On 27 July 2020 the ICO issued a statement in response to the judgement of the CJEU in Schrems II.
The ICO has confirmed that the EDPB's FAQs regarding the decision, from 23 July 2020 still apply to UK controllers and processors.
The ICO has also updated its website, which previously stated the "if you are currently using Privacy Shield please continue to do so until new guidance becomes available". This statement has now been removed.
The ICO reiterates the EDPB's FAQs which state a risk assessment is required when relying on the Standard Contractual Clauses as to whether they provide sufficient protection within the legal framework of the third country the data is being transferred to, whether it is to the US or elsewhere.
The EDPB confirmed in the FAQs there is no grace period for continuing to transfer personal data to the US under Privacy Shield.

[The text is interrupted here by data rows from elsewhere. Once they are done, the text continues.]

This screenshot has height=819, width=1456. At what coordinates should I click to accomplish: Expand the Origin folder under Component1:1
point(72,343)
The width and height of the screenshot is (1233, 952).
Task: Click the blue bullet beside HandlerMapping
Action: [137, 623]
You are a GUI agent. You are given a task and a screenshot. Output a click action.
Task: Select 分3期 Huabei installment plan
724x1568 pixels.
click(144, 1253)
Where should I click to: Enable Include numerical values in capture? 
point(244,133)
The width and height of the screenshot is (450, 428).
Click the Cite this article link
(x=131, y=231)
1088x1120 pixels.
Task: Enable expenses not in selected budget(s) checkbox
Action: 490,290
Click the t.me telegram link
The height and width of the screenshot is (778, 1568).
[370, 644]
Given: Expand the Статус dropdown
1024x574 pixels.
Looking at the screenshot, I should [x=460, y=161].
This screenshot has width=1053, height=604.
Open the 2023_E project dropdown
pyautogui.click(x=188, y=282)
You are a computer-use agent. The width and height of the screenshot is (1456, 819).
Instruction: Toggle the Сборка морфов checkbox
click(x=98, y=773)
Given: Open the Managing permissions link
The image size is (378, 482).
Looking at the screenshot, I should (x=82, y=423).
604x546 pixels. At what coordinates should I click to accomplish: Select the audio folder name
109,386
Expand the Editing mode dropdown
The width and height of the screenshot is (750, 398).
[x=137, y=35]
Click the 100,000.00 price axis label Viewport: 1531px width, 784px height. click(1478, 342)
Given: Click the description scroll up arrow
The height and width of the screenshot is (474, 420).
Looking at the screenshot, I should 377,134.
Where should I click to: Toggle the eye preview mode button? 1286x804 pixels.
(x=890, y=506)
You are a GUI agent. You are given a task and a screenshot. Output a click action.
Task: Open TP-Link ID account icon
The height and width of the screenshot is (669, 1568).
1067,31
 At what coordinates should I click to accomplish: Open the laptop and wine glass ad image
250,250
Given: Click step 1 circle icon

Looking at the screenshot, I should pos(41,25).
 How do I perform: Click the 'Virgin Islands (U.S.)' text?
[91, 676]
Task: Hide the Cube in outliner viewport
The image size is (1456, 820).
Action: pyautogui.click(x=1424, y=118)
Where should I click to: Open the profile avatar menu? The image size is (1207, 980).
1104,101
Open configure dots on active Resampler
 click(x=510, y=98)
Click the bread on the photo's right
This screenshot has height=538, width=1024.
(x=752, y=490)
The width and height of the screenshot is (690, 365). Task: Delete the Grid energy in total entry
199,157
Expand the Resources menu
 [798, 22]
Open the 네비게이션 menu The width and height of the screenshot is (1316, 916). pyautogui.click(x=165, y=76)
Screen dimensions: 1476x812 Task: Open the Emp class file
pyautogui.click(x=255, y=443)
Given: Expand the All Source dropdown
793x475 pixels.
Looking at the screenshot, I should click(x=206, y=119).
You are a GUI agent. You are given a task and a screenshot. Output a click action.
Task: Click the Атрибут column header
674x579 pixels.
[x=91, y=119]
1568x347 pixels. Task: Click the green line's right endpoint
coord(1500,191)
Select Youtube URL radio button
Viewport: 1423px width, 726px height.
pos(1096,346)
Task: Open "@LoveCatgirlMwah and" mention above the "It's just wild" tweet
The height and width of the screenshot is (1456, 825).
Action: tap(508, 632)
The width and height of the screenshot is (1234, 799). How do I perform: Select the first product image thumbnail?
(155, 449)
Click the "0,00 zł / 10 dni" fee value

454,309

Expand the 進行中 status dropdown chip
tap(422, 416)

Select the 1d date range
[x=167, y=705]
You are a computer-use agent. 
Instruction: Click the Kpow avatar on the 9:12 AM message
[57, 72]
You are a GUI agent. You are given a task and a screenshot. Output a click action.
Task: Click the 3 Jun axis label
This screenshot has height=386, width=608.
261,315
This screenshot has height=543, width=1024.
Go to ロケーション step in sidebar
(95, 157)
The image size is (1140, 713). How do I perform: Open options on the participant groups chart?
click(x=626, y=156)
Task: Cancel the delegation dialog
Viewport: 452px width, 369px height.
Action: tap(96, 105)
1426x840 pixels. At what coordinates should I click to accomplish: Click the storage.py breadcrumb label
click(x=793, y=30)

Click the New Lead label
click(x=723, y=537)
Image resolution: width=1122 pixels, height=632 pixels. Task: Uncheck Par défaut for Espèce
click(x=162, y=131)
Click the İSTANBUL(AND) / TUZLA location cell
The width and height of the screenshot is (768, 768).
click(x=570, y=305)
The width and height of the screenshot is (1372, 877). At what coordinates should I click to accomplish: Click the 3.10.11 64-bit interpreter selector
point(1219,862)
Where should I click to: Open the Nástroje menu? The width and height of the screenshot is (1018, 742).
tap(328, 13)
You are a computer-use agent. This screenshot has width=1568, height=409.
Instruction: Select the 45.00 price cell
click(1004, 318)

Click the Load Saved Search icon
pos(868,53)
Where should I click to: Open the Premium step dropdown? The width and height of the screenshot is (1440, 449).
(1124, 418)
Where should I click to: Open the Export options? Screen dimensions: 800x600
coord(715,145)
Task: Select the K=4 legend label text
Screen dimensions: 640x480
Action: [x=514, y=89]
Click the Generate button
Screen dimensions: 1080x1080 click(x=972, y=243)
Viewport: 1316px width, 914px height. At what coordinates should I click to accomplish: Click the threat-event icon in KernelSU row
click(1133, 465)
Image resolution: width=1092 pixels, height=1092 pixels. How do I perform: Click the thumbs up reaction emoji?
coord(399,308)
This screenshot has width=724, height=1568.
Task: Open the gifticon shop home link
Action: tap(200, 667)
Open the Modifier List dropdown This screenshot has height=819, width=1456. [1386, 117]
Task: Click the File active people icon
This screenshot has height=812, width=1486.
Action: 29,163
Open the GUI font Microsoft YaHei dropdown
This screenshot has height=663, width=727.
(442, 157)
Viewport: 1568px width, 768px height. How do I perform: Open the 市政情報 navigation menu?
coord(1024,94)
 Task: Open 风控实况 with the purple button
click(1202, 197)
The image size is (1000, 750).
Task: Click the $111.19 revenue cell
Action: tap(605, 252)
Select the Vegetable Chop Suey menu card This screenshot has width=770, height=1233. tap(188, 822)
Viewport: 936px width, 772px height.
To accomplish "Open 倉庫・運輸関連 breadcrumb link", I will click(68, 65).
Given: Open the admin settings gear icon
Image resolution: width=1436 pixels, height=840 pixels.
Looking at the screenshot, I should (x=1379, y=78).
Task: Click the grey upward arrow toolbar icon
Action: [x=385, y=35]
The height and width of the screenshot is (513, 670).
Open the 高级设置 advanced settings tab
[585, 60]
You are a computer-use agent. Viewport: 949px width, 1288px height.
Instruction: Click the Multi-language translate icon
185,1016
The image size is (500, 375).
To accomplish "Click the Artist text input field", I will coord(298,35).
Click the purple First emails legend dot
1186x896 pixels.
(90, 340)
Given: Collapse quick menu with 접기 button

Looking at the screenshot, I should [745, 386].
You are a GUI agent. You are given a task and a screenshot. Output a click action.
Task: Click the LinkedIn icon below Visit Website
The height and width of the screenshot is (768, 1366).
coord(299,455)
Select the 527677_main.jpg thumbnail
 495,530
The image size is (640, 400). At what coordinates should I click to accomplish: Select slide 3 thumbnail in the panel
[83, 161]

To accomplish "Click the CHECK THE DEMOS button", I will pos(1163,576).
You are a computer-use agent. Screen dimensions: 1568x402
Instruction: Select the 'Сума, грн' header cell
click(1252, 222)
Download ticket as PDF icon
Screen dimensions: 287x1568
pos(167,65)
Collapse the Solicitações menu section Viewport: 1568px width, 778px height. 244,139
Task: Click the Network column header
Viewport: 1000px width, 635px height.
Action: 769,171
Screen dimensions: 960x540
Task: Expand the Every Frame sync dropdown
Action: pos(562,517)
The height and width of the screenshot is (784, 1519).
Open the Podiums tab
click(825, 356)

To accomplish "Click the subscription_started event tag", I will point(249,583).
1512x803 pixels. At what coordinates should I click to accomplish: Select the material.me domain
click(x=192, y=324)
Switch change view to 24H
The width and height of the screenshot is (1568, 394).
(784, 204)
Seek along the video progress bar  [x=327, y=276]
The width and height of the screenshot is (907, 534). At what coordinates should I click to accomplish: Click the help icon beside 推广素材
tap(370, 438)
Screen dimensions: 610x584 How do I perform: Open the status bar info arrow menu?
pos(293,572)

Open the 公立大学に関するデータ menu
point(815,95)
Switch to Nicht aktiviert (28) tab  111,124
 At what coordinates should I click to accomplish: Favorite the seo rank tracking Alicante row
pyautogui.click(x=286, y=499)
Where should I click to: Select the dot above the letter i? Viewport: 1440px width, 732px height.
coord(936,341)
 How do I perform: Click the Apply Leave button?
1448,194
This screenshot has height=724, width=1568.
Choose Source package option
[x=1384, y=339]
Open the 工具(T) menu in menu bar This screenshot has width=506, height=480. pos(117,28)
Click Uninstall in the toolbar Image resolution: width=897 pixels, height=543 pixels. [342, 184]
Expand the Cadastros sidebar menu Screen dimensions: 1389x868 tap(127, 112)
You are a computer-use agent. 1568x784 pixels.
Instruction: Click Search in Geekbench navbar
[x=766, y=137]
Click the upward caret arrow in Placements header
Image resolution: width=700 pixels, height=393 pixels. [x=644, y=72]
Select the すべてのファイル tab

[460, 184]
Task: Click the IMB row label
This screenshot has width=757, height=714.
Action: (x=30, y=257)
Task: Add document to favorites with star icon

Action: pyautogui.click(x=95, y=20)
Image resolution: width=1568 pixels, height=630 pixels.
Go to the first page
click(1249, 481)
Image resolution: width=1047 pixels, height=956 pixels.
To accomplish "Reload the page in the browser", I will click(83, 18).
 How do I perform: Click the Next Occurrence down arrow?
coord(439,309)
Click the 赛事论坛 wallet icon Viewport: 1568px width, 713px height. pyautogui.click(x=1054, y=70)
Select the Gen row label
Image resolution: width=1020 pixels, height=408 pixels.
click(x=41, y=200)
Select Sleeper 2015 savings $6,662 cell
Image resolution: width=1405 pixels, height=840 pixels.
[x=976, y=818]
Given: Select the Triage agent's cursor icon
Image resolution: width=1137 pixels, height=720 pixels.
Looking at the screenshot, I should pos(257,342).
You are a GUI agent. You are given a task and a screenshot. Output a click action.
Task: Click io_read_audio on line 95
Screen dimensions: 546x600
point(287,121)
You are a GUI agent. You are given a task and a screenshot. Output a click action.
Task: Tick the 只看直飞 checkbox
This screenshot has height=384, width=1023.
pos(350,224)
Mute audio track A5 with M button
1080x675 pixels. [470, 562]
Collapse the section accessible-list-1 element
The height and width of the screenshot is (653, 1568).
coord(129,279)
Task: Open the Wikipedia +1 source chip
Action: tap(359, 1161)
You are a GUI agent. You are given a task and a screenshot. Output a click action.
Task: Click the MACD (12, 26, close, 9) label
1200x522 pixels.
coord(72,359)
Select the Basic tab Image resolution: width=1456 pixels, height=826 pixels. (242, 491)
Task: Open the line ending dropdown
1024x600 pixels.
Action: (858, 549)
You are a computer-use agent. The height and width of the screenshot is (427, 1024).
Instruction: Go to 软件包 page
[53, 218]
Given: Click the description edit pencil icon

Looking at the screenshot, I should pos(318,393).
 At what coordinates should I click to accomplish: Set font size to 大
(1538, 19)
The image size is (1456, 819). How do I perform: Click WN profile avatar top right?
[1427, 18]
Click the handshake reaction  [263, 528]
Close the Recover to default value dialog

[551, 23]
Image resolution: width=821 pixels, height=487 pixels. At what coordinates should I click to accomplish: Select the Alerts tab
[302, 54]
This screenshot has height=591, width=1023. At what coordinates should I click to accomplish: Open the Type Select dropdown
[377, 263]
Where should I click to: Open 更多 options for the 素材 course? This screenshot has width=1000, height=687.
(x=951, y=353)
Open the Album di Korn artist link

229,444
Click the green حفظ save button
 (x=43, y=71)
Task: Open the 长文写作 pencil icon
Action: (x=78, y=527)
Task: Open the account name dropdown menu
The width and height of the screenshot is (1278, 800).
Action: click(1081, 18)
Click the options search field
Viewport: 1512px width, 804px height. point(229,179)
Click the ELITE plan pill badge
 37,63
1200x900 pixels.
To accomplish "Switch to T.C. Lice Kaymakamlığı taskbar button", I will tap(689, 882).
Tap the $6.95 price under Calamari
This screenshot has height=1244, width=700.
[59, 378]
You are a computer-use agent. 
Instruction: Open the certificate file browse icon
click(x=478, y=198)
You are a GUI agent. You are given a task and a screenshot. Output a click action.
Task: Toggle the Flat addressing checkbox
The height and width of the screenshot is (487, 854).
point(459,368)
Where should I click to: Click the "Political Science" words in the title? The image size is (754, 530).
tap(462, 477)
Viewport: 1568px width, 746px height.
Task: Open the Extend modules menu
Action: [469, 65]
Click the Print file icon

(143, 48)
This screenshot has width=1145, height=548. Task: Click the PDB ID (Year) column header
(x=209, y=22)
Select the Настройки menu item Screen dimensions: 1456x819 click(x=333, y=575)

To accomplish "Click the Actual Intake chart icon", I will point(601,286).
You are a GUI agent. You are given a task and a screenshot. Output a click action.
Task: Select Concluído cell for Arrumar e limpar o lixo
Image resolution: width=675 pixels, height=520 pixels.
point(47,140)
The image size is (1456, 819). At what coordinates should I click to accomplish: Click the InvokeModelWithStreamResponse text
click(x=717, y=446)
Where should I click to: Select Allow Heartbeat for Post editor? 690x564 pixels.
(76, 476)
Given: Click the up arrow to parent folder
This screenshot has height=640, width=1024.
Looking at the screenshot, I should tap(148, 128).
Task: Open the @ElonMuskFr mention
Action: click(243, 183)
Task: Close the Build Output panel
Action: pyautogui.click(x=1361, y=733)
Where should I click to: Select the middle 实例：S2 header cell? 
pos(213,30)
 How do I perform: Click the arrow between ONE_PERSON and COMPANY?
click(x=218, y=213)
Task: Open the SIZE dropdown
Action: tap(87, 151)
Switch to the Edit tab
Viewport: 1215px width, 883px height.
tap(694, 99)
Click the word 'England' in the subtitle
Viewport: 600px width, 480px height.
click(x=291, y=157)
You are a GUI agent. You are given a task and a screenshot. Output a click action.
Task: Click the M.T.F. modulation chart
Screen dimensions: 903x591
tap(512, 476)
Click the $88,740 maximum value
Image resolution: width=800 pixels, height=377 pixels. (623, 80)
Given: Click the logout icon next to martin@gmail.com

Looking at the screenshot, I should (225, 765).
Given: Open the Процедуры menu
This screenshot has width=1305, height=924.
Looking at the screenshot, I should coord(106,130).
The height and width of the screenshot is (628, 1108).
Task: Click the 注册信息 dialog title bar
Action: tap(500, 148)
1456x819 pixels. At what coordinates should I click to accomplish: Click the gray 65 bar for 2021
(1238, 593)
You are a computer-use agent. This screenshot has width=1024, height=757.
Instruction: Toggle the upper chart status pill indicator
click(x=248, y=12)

The EDPB did not provide further guidance in the FAQs on what "supplementary measures" may be required in addition to the Standard Contractual Clauses or BCRs to transfer personal data to third countries, but noted the EDPB is "currently analysing the Court’s judgment to determine the kind of supplementary measures that could be provided in addition to SCCs or BCRs, whether legal, technical or organisational measures, to transfer data to third countries where SCCs or BCRs will not provide the sufficient level of guarantees on their own. The EDPB is looking further into what these supplementary measures could consist of and will provide more guidance."
For now, the ICO notes the European Commission and EDPB are working on more guidance regarding the additional measures that may be required when relying on the Standard Contractual Clauses, and in the meantime organisations should "take stock of the international transfers you make and react promptly as guidance and advice becomes available".
The ICO also stated it is taking time to consider the implications of the judgement including in relation to the role of supervisory authorities in oversight of international transfers, but confirms it will continue to apply a risk based and proportionate approach, as well as acknowledging the challenges UK businesses are currently facing.
The European Data Protection Board (EDPB) has now issued its FAQs on the invalidation of the Privacy Shield and the implications for the Standard Contractual Clauses (SCCs), and this guidance still applies to UK controllers and processors. Further work is underway by the European Commission and EDPB to provide more comprehensive guidance on extra measures you may need to take. In the meantime you should take stock of the international transfers you make and react promptly as guidance and advice becomes available. The EDPB has recommended that you must conduct a risk assessment as to whether SCCs provide enough protection within the local legal framework, whether the transfer is to the US or elsewhere. The receiver of the data may be able to assist you with this.